Python leer reglas de asociación de construcción de datos

I have two columns in a text file. I read them into Python into two separate lists. What I want to do is count the occurences of each pair and build association rules based on it.

Ejemplo:

colA = [a,b,c,d,...]

colB = [c,y,d,e,...]

I came only so far to read the data into the two lists but what is the best way to count the occurences and build the rules?

Código:

pred = []
succ = []
for line in open('arsample.txt'):
    lst = line.split('\t')
    pred.append(int(lst[0]))
    succ.append(int(lst[1]))

Rules would look like this and are sorted descending:

P   S   Probability
---------------------
a > c   count(a>c)/n
...     ...

preguntado el 08 de noviembre de 11 a las 14:11

It's not exactly clear what you are trying to do.

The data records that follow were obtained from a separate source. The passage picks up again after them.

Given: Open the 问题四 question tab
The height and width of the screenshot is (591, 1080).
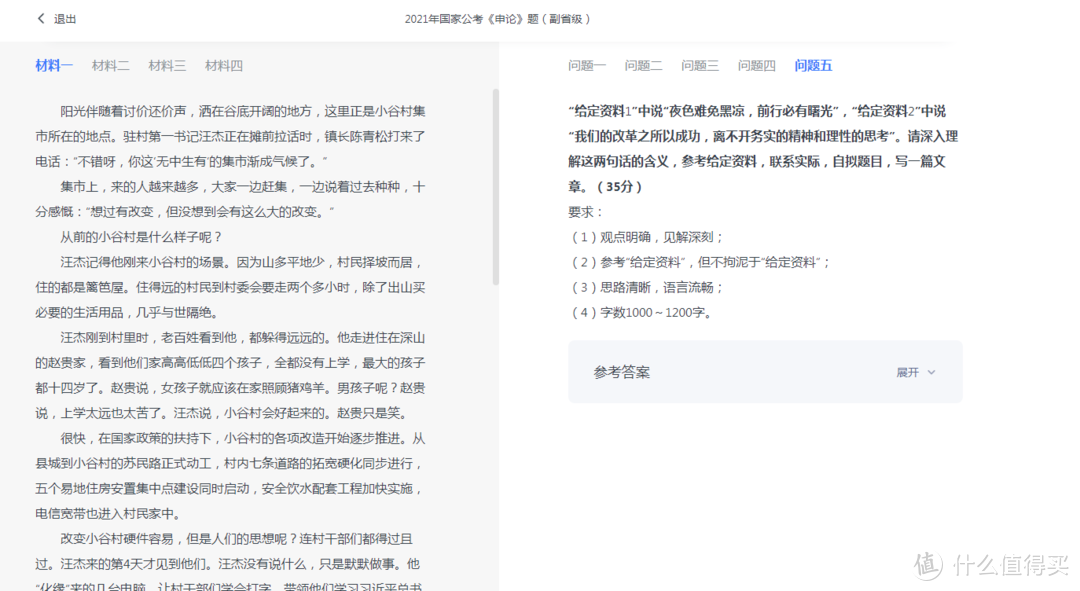Looking at the screenshot, I should click(756, 65).
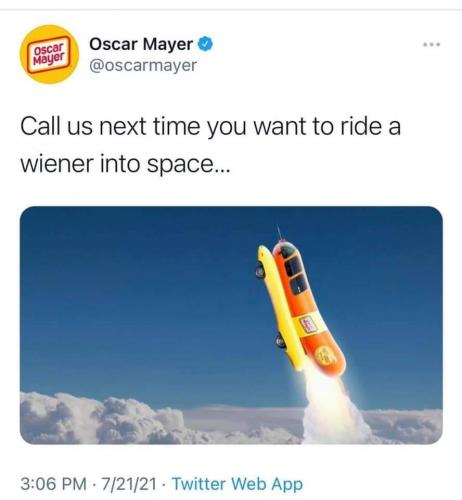Open the attached rocket Wienermobile photo
This screenshot has height=500, width=462.
[x=231, y=325]
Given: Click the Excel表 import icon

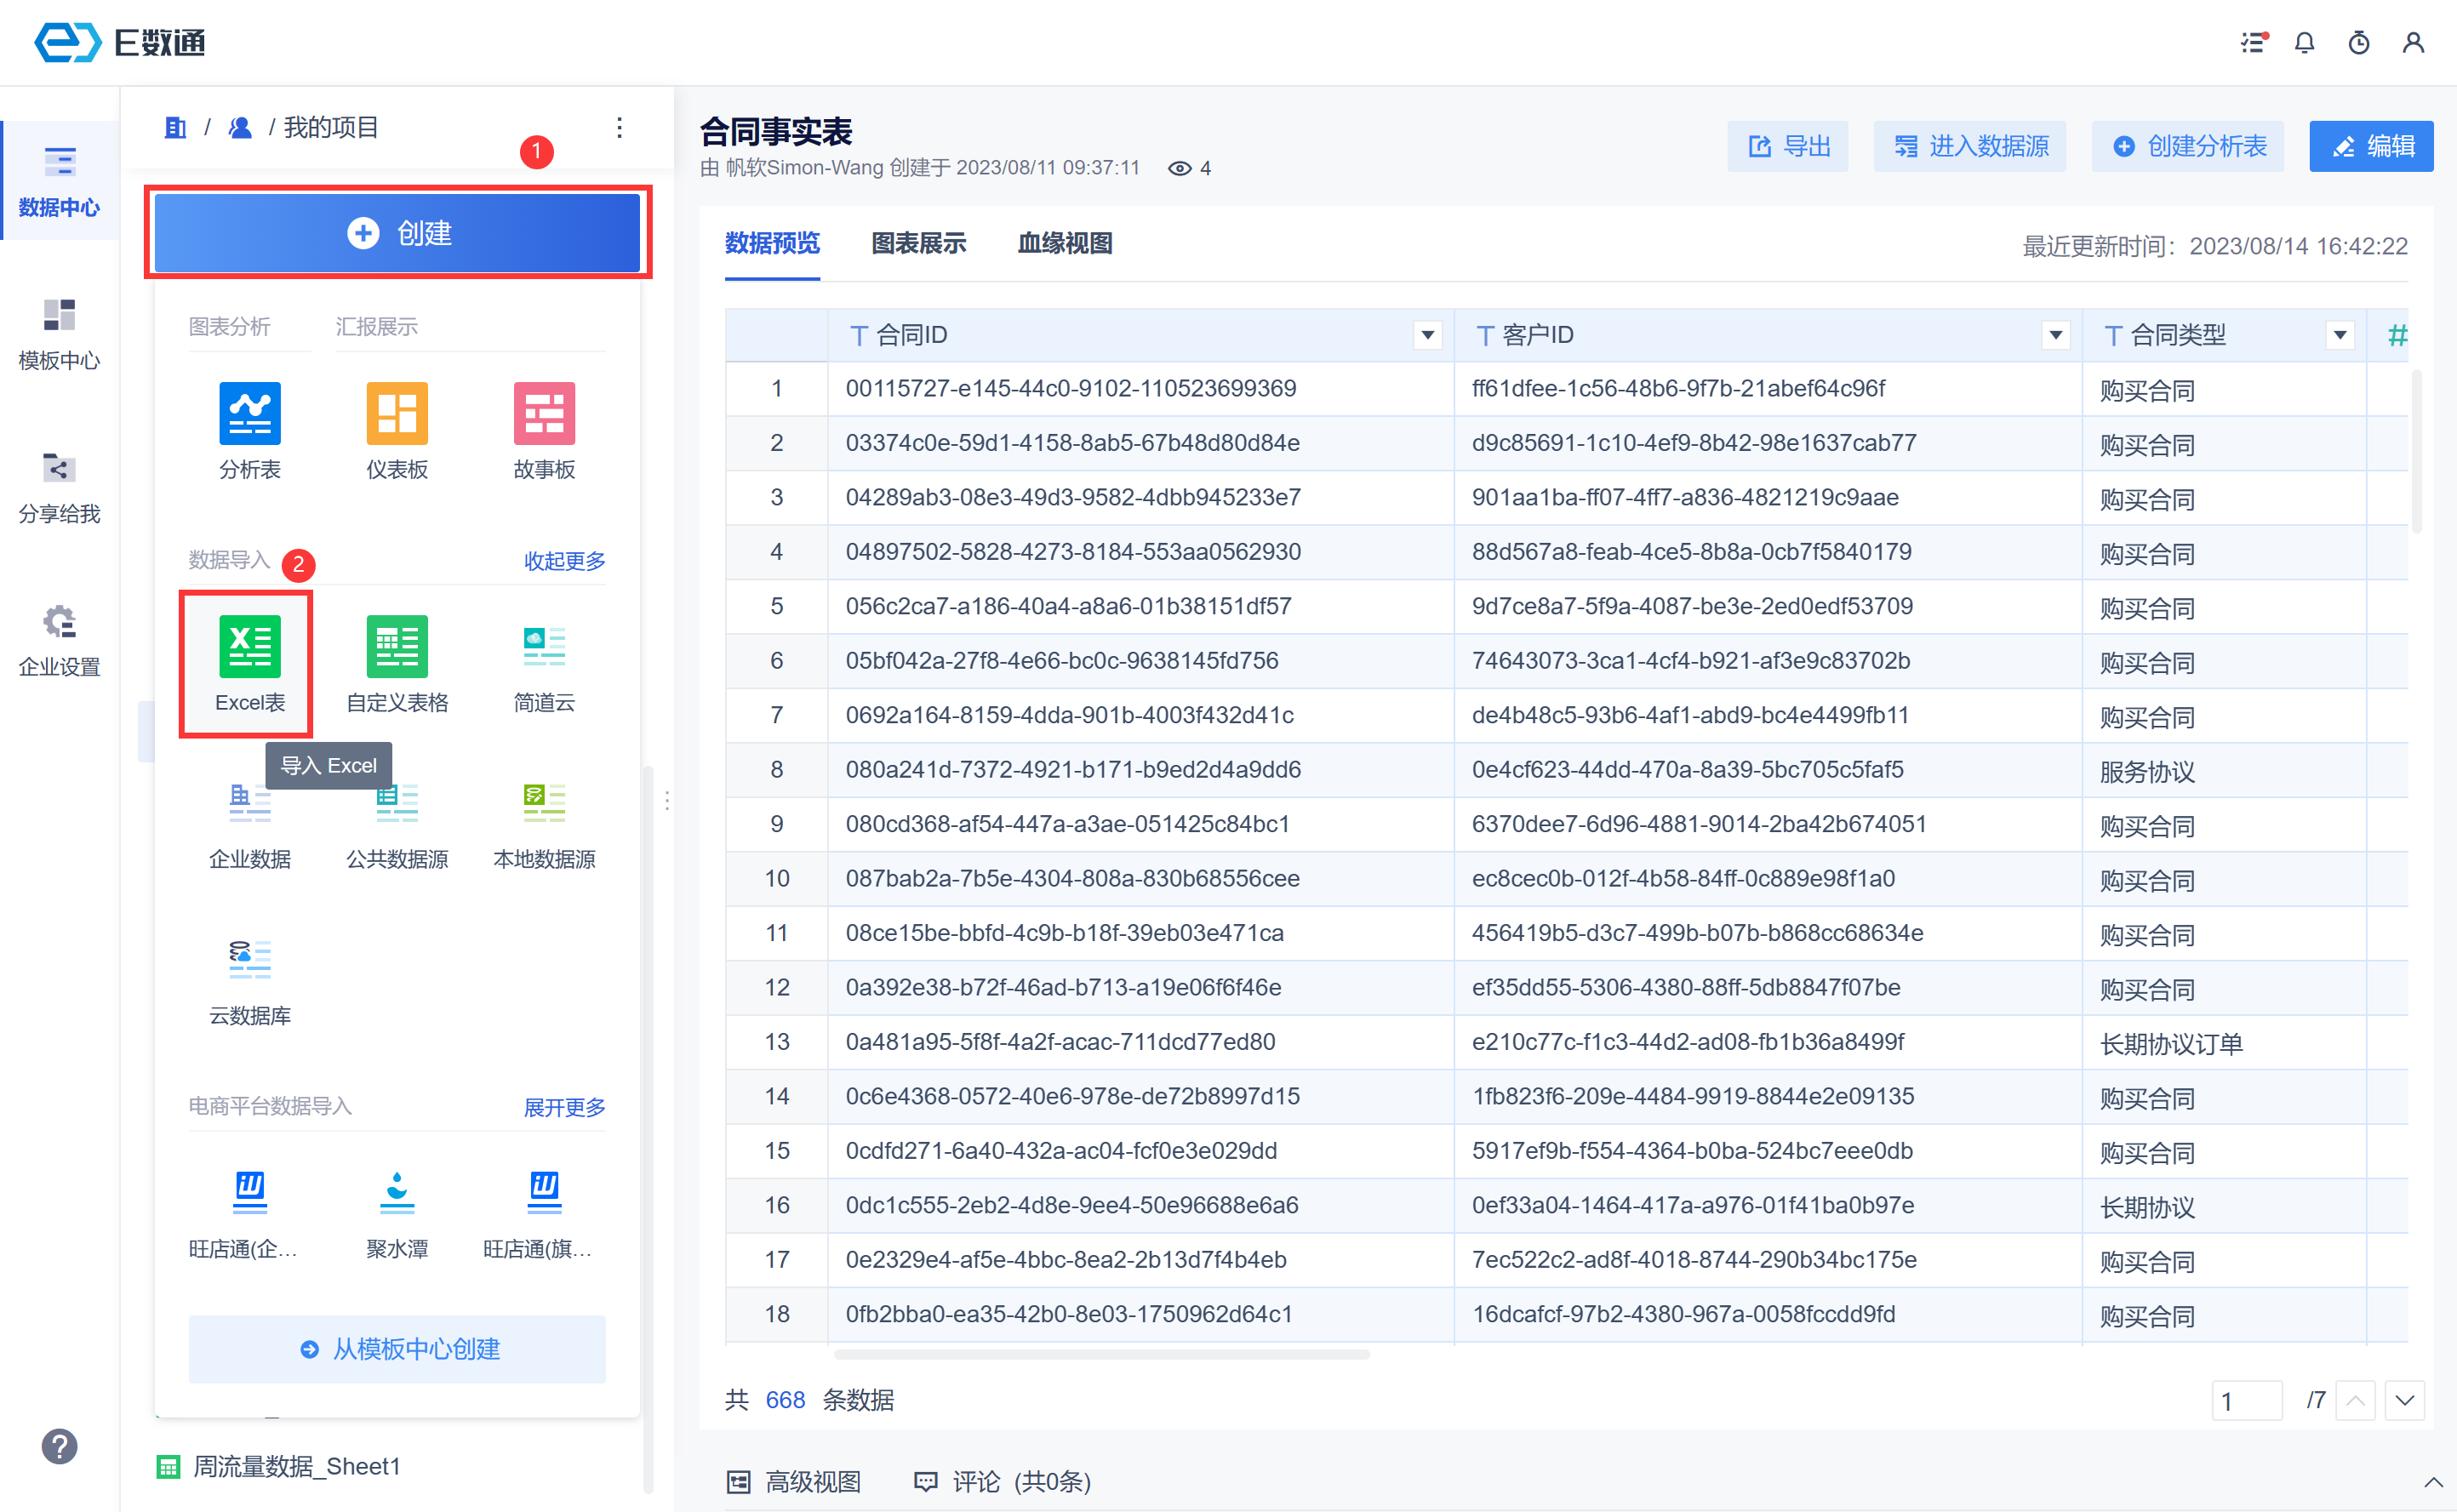Looking at the screenshot, I should pyautogui.click(x=249, y=647).
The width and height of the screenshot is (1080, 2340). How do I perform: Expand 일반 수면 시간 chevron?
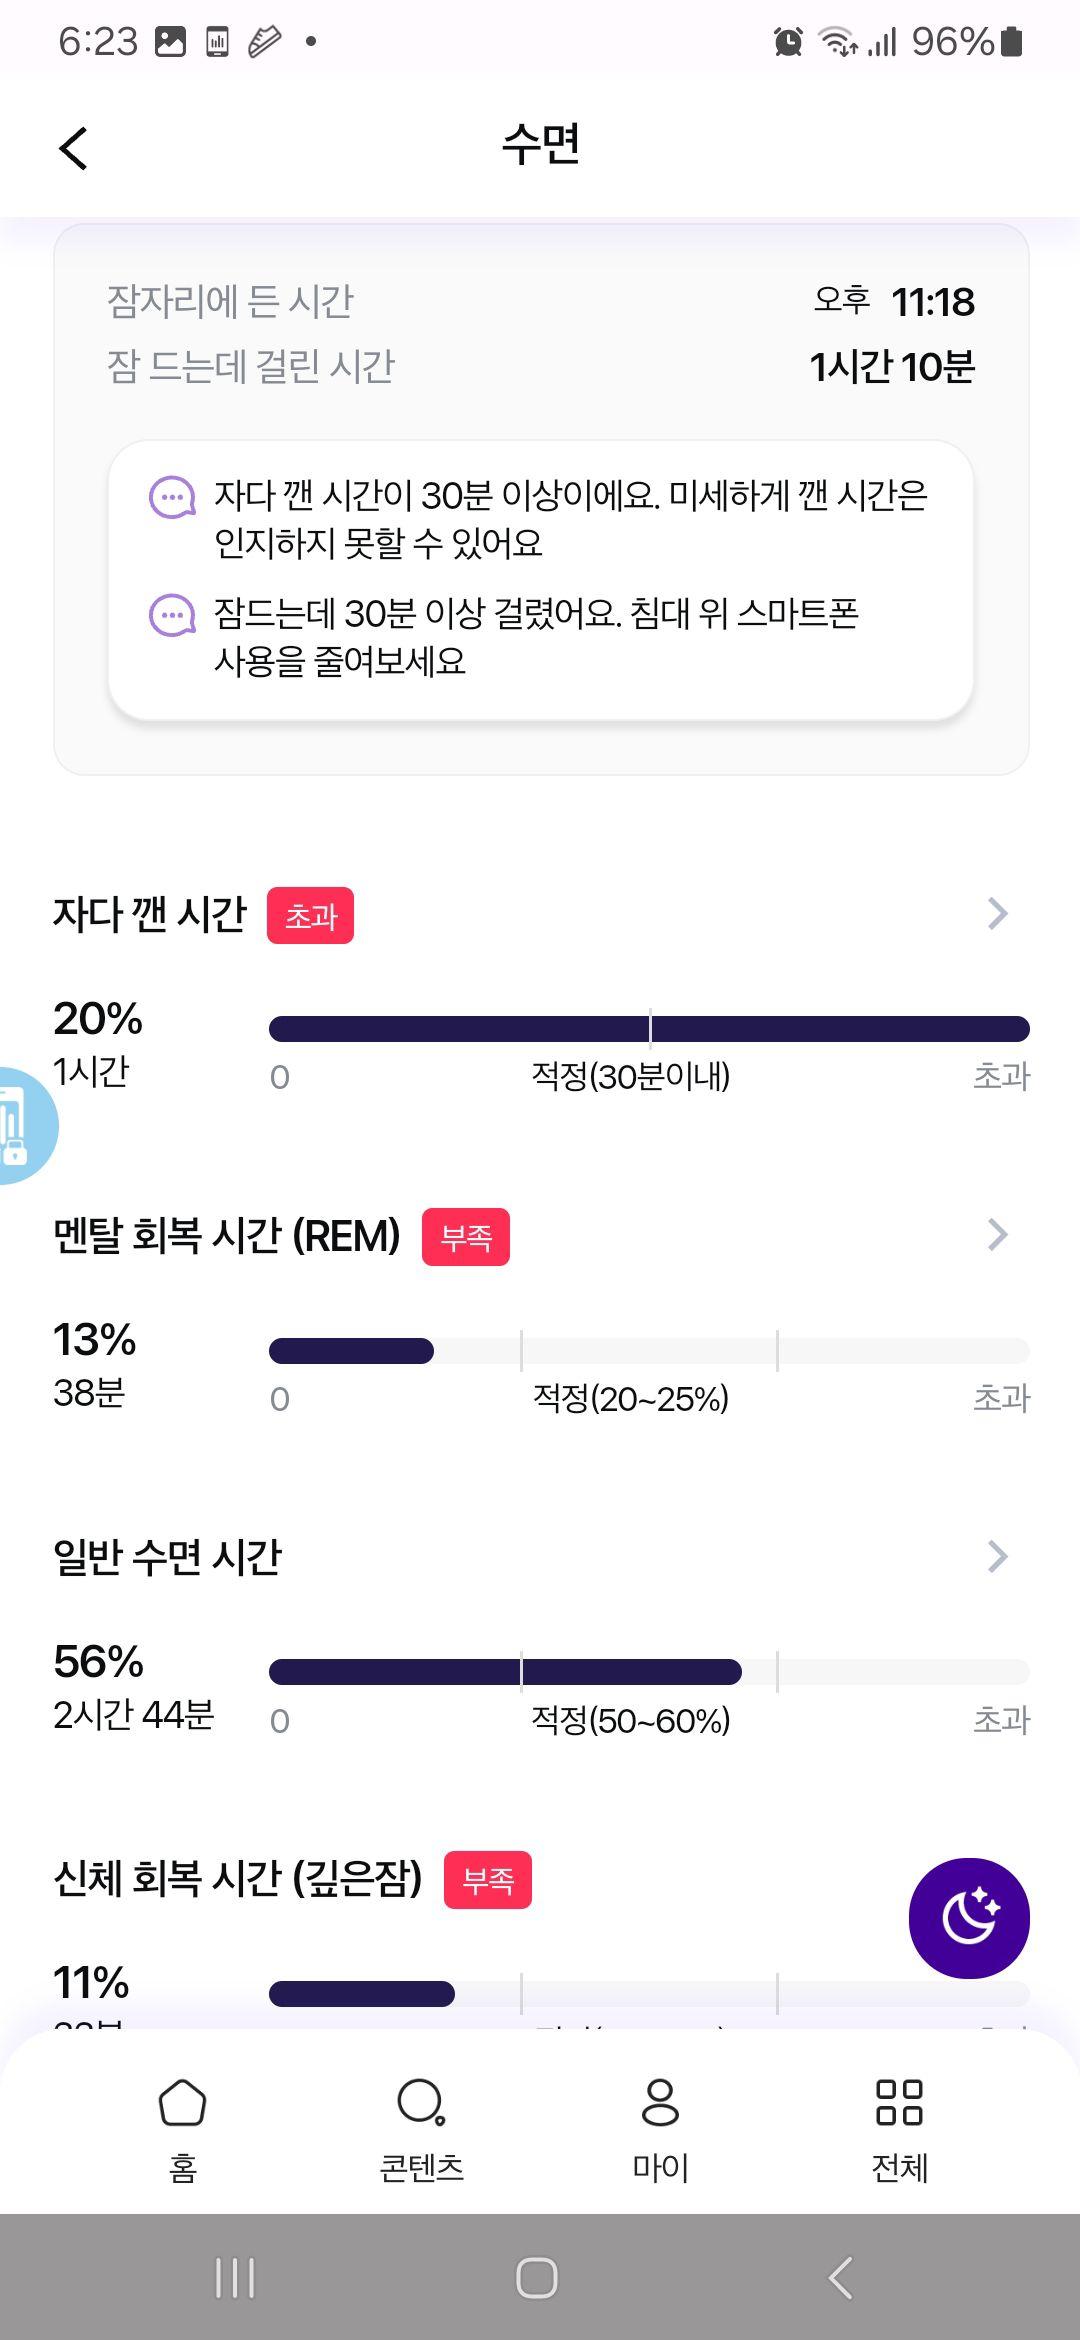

With the sample data you gave, what is your expected result? -

2 Respuestas

Puedes utilizar una dictionary to create a mapping:

mapping = {}

for key in colA:
  mapping[key] = colB.index(key)

To count the occurrences, just use .count():

colA.count('a')

Note that the mapping will break if colB has two elements with the same name. This is because you're trying to build a bijection between two non-unique sets, which won't work. Think of it like recovering the input number from x^2. You just don't know.

respondido 08 nov., 11:18

colB has elements with the same name so this is a problem. - user366121

You can't construct a mapping. - Licuadora

Echa un vistazo a sets :

 http://docs.python.org/library/sets.html

They allow this :

>>> a = [1,2,2,5,4,5,4,2,1,3]
>>> set(a)
set([1, 2, 3, 4, 5])
>>>

So you will have to build the pairs in a list of strings, I guess...

Espero que pueda ayudar.

respondido 08 nov., 11:18

Looks good but I still need the count of the pairs otherwise I cannot calculate the probability. - user366121

Then you'd probably better with the itertools : from itertools import groupby : will give you the sets and the counts. - Luis

No es la respuesta que estás buscando? Examinar otras preguntas etiquetadas or haz tu propia pregunta.